Automatic Model Tuning
Hyperparameter tuning
-
Very exciting capability of Sagemaker
-
How do you know the best values of learning rate, batch size, depth, etc?
-
Often you have to experiment
-
Problem blows up quickly when you have many different hyperparameters; need to try every combination of every possible value somehow, train a model, and evaluate it every time
Automatic Model Tuning
-
Define the hyperparameters you care about and the ranges you want to try, and the metrics you are optimizing for
-
SageMaker spins up a "HyperParameter Tuning Job" that trains as many combinations as you'll allow
-
Training instances are spun up as needed, potentially a lot of them
-
can use the parallel capabilities of sage maker and the ability to spin up entire separate instances to do this for you as quick as possible
-
-
The set of hyperparameters producing the best results can then be deployed as a model
-
It learns as it goes, so it doesn't have to try every possible combination
-
Knows which direction is having a better effect
-
Can save a lot when doing hyperparameter tuning
-
Best Practices
-
Don't optimize too many hyperparameters at once
-
Explodes very quickly
-
Focus on the Hyperparameters you think will have the largest impact on the accuracy of the model
-
-
Limit your ranges to as small a range as possible
- If you have some guidance as to what parameters might work, don't explore crazy values on the outside of that because that will just yield work that you don't need to be done.
-
Use logarithmic scales when appropriate to explore your parameter space
- if you have a hyper parameter where the values tend to range from something like 0.001 to 0.01 you probably want to try a logarithmic scale for that instead
-
Don't run too many training jobs concurrently
-
This limits how well the process can learn as it goes.
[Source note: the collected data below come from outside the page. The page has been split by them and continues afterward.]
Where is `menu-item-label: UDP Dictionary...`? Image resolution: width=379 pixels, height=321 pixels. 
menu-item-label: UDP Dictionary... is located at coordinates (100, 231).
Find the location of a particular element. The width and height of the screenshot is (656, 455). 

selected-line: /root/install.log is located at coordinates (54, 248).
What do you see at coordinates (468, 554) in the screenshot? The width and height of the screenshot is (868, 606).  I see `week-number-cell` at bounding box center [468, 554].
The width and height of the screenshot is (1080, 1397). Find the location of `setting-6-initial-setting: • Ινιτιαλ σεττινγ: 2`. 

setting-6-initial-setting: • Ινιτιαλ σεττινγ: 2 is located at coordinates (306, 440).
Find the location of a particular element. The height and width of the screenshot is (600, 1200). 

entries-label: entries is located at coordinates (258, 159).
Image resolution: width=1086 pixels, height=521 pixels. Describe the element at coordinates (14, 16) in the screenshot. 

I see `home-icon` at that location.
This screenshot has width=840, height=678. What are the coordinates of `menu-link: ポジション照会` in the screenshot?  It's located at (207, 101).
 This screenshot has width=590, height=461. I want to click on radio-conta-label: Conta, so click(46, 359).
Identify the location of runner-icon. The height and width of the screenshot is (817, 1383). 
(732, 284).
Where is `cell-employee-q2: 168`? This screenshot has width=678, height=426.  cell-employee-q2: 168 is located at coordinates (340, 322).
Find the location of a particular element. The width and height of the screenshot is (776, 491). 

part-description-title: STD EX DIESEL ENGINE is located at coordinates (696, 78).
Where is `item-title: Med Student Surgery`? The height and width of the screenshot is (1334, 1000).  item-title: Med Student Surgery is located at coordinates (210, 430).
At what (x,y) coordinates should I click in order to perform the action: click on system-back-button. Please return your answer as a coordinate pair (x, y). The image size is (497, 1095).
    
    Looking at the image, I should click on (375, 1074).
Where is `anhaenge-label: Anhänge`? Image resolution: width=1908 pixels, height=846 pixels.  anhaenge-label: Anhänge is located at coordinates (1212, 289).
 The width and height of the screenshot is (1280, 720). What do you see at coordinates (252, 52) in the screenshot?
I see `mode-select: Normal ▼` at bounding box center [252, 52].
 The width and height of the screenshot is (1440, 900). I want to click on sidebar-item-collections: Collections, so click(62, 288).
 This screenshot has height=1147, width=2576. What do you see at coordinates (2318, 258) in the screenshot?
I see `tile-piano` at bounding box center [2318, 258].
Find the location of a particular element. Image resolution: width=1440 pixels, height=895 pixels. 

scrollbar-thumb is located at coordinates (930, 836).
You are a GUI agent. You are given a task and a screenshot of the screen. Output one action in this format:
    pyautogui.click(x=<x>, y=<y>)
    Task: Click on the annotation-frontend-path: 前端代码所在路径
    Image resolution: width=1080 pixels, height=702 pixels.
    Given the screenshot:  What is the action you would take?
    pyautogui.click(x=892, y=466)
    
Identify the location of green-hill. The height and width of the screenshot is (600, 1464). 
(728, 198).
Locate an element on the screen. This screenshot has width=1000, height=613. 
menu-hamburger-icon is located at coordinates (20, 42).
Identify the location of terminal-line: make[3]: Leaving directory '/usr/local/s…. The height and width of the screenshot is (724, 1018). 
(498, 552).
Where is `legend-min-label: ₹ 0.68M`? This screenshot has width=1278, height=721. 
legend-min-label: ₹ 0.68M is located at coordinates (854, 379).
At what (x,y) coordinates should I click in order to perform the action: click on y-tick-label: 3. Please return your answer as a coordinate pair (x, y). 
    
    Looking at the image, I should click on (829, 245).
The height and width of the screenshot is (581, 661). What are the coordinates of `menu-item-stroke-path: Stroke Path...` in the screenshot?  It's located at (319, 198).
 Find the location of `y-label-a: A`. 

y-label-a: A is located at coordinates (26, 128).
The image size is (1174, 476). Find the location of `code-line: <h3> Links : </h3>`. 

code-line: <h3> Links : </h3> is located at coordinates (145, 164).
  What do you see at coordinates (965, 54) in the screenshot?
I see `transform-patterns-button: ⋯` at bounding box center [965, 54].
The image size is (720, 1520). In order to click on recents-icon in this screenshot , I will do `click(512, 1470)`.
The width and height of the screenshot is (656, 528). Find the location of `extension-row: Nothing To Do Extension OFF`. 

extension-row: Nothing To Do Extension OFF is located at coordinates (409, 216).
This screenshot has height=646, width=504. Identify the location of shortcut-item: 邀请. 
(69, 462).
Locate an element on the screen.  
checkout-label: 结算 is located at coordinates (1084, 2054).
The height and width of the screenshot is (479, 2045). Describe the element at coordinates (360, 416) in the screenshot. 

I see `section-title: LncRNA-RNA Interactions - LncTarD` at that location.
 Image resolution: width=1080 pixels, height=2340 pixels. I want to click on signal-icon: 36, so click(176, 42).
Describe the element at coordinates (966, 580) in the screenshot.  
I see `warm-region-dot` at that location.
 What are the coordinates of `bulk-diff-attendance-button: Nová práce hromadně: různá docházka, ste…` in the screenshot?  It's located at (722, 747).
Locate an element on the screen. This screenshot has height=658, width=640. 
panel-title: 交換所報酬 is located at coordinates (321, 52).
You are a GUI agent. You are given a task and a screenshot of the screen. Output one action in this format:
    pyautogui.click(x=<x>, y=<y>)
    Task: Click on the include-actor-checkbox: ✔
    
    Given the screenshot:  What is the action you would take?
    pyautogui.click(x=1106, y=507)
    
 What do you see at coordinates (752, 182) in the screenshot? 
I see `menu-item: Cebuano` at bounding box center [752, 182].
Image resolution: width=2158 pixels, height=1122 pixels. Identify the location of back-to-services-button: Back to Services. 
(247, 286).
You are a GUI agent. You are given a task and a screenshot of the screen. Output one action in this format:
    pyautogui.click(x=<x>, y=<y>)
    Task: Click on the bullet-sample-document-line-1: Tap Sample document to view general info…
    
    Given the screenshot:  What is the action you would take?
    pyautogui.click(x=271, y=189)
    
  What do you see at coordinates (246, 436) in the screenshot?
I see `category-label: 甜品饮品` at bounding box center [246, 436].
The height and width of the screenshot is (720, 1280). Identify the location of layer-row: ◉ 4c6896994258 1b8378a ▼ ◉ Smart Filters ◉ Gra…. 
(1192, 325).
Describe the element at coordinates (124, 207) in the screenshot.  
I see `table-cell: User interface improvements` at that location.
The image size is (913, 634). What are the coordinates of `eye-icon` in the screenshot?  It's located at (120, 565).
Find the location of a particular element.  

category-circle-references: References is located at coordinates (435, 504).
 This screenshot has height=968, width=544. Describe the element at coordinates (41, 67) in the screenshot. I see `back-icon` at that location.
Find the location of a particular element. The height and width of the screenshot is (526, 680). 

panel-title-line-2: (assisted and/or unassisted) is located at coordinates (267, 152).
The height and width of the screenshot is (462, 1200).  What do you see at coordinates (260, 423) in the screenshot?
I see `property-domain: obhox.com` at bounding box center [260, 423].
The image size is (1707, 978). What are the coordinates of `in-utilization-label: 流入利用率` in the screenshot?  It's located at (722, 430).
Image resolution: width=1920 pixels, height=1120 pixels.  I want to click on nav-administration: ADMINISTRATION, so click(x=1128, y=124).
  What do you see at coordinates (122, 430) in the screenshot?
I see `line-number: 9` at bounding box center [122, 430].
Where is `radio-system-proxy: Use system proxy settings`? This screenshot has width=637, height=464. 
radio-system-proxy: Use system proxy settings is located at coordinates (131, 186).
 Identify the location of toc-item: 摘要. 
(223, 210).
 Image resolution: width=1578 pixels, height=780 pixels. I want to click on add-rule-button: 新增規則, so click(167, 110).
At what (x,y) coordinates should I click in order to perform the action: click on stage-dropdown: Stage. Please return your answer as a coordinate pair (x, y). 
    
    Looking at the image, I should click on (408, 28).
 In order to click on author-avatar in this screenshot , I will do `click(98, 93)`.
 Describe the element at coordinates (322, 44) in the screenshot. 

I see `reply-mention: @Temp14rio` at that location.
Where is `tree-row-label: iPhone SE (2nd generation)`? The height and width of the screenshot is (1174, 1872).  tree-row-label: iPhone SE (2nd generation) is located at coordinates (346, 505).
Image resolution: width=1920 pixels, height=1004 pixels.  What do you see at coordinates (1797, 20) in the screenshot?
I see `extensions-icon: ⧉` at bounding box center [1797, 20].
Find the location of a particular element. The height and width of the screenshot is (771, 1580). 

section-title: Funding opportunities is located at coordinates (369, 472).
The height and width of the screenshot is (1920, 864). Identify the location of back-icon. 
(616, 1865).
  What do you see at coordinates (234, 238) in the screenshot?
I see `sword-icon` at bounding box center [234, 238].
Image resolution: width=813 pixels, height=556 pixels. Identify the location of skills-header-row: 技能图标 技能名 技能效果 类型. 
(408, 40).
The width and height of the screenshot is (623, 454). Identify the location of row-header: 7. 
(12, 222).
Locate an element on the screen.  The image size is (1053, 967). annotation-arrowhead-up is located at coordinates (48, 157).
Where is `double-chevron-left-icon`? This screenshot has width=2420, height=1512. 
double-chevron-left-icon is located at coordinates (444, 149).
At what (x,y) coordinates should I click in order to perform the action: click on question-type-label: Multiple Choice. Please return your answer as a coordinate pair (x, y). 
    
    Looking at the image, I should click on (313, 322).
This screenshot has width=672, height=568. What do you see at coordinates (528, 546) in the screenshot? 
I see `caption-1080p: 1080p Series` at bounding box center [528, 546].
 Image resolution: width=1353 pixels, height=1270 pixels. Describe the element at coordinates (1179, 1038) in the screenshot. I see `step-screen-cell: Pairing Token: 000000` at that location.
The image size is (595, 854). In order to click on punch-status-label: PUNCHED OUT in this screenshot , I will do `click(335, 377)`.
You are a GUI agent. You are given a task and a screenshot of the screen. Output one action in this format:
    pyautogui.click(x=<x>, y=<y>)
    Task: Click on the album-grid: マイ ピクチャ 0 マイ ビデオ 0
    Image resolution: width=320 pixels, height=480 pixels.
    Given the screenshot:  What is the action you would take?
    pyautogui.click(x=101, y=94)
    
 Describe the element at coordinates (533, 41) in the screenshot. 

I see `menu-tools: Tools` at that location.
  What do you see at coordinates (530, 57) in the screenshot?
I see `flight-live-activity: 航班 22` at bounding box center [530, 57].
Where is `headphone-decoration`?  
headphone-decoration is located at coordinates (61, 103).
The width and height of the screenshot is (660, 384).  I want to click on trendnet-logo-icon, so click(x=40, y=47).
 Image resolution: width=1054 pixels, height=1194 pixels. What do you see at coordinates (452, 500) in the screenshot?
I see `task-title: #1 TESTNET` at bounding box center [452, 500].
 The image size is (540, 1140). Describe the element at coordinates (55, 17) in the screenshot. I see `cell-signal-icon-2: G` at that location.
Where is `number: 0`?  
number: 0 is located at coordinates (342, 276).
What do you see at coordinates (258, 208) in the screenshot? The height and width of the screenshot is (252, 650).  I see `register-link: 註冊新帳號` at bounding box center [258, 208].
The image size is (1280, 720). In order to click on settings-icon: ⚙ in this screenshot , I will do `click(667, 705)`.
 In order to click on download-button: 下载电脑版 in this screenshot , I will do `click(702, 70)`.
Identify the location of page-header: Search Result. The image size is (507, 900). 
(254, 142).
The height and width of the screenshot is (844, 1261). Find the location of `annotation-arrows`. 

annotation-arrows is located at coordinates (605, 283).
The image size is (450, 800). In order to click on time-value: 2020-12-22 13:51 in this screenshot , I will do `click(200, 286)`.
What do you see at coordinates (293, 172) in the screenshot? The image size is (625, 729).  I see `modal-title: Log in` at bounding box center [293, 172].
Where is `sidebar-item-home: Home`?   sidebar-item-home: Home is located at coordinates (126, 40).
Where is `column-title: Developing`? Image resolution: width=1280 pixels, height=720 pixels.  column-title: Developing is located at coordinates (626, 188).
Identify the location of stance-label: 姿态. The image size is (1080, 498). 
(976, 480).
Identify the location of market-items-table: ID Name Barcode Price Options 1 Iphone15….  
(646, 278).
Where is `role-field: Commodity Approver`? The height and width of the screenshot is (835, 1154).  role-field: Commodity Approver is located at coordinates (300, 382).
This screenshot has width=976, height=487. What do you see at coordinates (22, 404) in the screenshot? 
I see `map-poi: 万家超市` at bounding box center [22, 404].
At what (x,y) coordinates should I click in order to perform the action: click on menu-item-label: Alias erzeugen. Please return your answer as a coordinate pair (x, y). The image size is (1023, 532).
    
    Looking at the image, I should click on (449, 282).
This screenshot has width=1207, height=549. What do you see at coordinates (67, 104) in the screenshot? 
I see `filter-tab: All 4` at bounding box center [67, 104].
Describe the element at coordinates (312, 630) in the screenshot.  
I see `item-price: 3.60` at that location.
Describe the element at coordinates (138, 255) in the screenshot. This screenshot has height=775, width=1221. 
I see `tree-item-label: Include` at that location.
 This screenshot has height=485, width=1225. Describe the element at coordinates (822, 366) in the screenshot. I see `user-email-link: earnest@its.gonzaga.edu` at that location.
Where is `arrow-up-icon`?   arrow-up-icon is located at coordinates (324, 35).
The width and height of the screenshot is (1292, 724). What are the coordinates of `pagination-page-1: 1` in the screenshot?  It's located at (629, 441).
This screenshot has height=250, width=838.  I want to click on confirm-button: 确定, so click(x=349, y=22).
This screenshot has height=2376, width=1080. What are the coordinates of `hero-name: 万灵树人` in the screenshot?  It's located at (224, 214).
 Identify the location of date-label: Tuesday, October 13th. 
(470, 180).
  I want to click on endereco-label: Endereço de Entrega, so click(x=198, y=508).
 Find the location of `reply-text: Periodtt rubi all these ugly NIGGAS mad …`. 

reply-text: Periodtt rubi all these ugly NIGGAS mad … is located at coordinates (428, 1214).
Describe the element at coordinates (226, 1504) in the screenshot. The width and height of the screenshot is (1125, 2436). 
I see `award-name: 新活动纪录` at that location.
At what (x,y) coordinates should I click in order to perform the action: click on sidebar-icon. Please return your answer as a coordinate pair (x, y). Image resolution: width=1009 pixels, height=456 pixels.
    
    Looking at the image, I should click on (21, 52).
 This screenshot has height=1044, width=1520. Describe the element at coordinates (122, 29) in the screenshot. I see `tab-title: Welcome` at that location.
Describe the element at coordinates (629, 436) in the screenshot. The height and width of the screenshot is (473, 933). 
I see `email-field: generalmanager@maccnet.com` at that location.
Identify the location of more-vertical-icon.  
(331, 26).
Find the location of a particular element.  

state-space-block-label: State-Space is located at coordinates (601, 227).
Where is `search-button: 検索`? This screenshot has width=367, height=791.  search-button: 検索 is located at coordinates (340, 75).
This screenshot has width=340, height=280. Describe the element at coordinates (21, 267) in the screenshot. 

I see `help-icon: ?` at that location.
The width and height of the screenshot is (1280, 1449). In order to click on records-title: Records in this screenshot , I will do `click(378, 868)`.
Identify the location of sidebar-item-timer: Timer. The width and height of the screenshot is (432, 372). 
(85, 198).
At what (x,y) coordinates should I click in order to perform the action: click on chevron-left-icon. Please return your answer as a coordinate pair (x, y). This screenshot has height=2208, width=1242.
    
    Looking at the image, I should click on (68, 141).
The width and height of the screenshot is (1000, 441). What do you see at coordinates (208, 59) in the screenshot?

Learning relies on the sequential learning overt time.
-
SageMaker Automatic Model Tuning learns as it goes.
-
-
Make sure training jobs running on multiple instances report the correct objective metric in the end
- If you're doing your own training job code, that can be a little bit tricky, you want to make sure that it plays nice with hyper parameter tuning by reporting the objective that you're trying to optimize on in hyper parameter tuning at the end when all those instances come back together.